Ce sont une série de quatorze chants où aucun mot spécifique n’est demandé par le compositeur. Au lieu de cela, Rachmaninov demande au chanteur de choisir sa propre voyelle avec laquelle chanter toute la pièce. Voici une interprétation chaleureuse et expressive du numéro 14, la célèbre » Vocalise « , ici dans un cadre orchestral plutôt que dans son accompagnement original au piano.
Rachmaninov n’est pas le seul compositeur à avoir exploré l’utilisation d’un chant sans paroles. Stravinsky alors qu’il était encore sous le regard attentif de Rimski-Korsakov a composé la délicieuse et succincte « Pastorale », écrite pour soprano, hautbois, cor anglais, clarinette et basson.
Sur une plus grande échelle, le compositeur impressionniste français Claude Debussy note un chœur féminin sans paroles dans sa composition orchestrale évocatrice intitulée « Sirènes » (Nocturne No.3.).
L’utilisation de chanteuses sans voix continue d’être un défi stimulant pour les compositeurs d’aujourd’hui. Le compositeur américain Stephen Montague a écrit une pièce qu’il a appelée ‘Tigida Pipa’ (1993), écrite pour ensemble vocal et bande préenregistrée.
Utilisant un mélange de sons organiques d’origine naturelle, la bande génère un fond textural sur lequel les chanteurs interprètent une large sélection de tons, de clics, de pops et de nombreux autres sons produits vocalement. C’est une pièce très engageante et rythmée, amusante à interpréter et tout aussi agréable à écouter.
L’effet textural du chœur ajoute de la profondeur et du mystère à une partition déjà colorée et créative. Il rend également le titre de la pièce d’autant plus évident.
Au cinéma, la chanson sans paroles a fait de nombreuses apparitions. L’un des morceaux les plus célèbres de l’écriture cinématographique dans ce contexte est le thème d’ouverture de ‘Il était une fois dans l’Ouest’ d’Ennio Morricone.
Selon toute probabilité, Morricone s’est inspiré de la Vocalise de Rachmaninov, mais cette chanson donne le ton de l’un des westerns les plus brillants de Sergio Leone.

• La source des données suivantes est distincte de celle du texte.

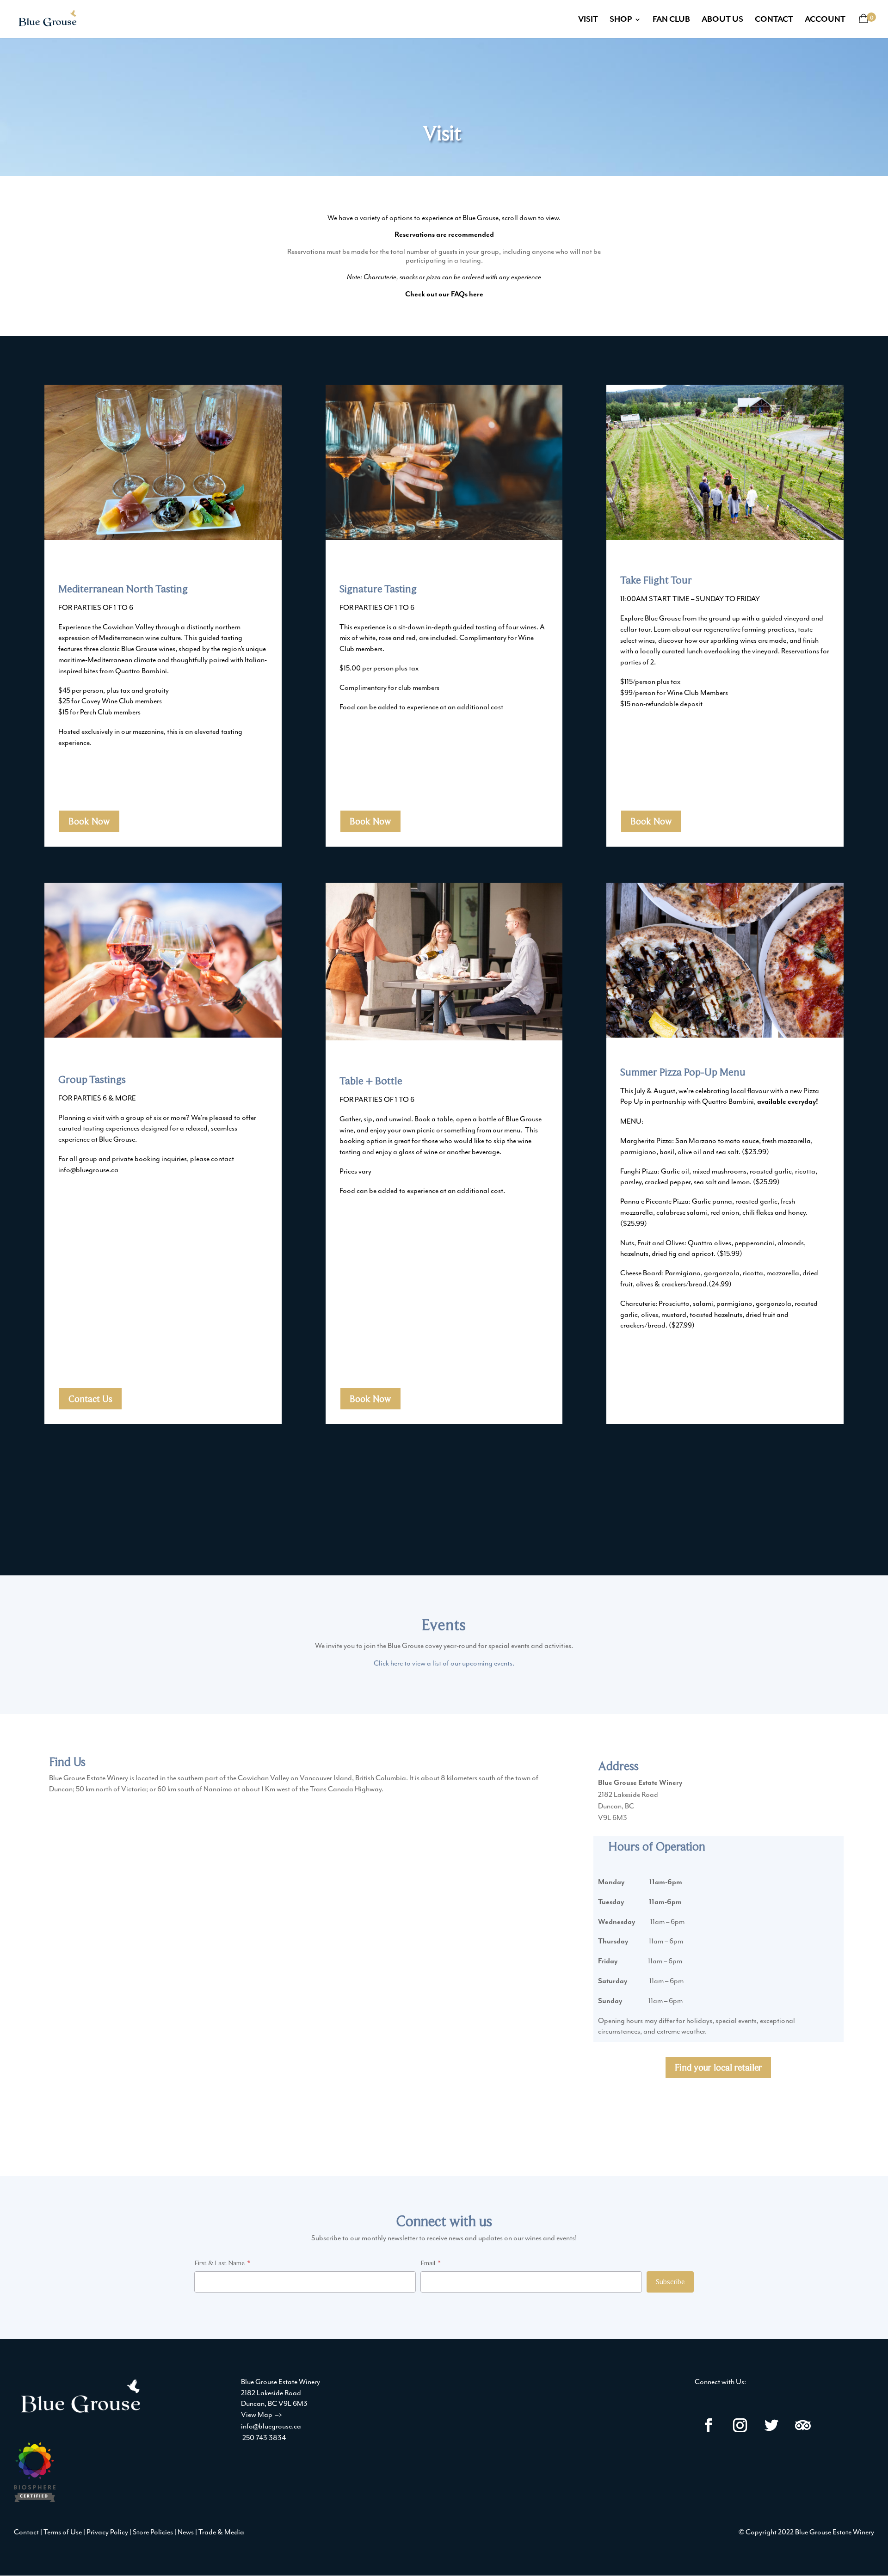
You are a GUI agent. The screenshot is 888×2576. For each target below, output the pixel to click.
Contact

Pour en revenir au monde de la musique populaire, je voudrais vous laisser avec quelques morceaux sans paroles supplémentaires qui ont fait une impression durable sur le public qui les écoute. Tout d’abord, le groupe My Chemical Romance et sa chanson ‘Na, Na, Na’.
Vraiment, cette chanson a des mots pour le couplet, mais le refrain et les chœurs ne comprennent que les mots du titre. De même, la chanson de The Police intitulée ‘Do, do, do’ adopte une position similaire en ce qui concerne l’écriture du refrain, et avec plus qu’une pointe d’humour sec également.